# Another scenery question



## GNfan (Jun 3, 2016)

I opened one of my packages of Woodland Scenics trees, and was surprised at how delicate they are - one false move any you've got microscopic leaves everywhere! Is there something to tack them down better? Spray glue? Hairspray? Flat clear Krylon?


----------



## CTValleyRR (Jul 26, 2014)

Either. Or a good dose of diluted matte medium or white glue. Some is going to come off no matter what, though. It shouldn't lose enough to really affect the appearance.


----------



## mesenteria (Oct 29, 2015)

I don't know how these are constructed, but when I make my own coniferous trees, I spray the netting/filter material first liberally with Product 77 from 3M, and then sprinkle on the foam bits/flocking. Then, overspray with Stickum Hairspray to help to bind it in place with an 'exoskeleton' of sorts. Works quite well, but nothing of this nature will stand up to constant or imprudent handling.

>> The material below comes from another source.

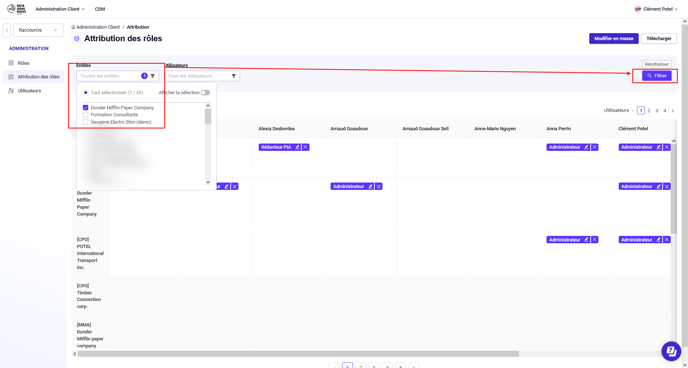Click horizontal scrollbar below the table
688x368 pixels.
[x=298, y=354]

If you end up with one or two denuded armatures once you have unpacked the commercial items, I would spray again, sprinkle something close to the original flocking, and then overspray the whole leafy part once more. Should be good for years.


----------



## GNfan (Jun 3, 2016)

*When all else fails, read the instructions: *The manufacturer recommends using a product of theirs called "Scenic Cement". At $7.49 for a 16oz bottle at modeltrainstuff.com, I think I'll get some.

*On a personal note: *I have never taken a layout anywhere close to this before. I've got the confidence to do it because of this place. Thanks, guys. :thumbsup::thumbsup:


----------



## Gramps (Feb 28, 2016)

I had Mod Podge for another project and it worked on attaching the leaves to the tree trunks.


----------



## CTValleyRR (Jul 26, 2014)

GNfan said:


> *When all else fails, read the instructions: *The manufacturer recommends using a product of theirs called "Scenic Cement". At $7.49 for a 16oz bottle at modeltrainstuff.com, I think I'll get some.
> 
> *On a personal note: *I have never taken a layout anywhere close to this before. I've got the confidence to do it because of this place. Thanks, guys. :thumbsup::thumbsup:


WS Scenic Cement is nothing more than clarified, diluted matte medium. Here is my formula for the homemade stuff, which is much cheaper. I use two mayonnaise jars.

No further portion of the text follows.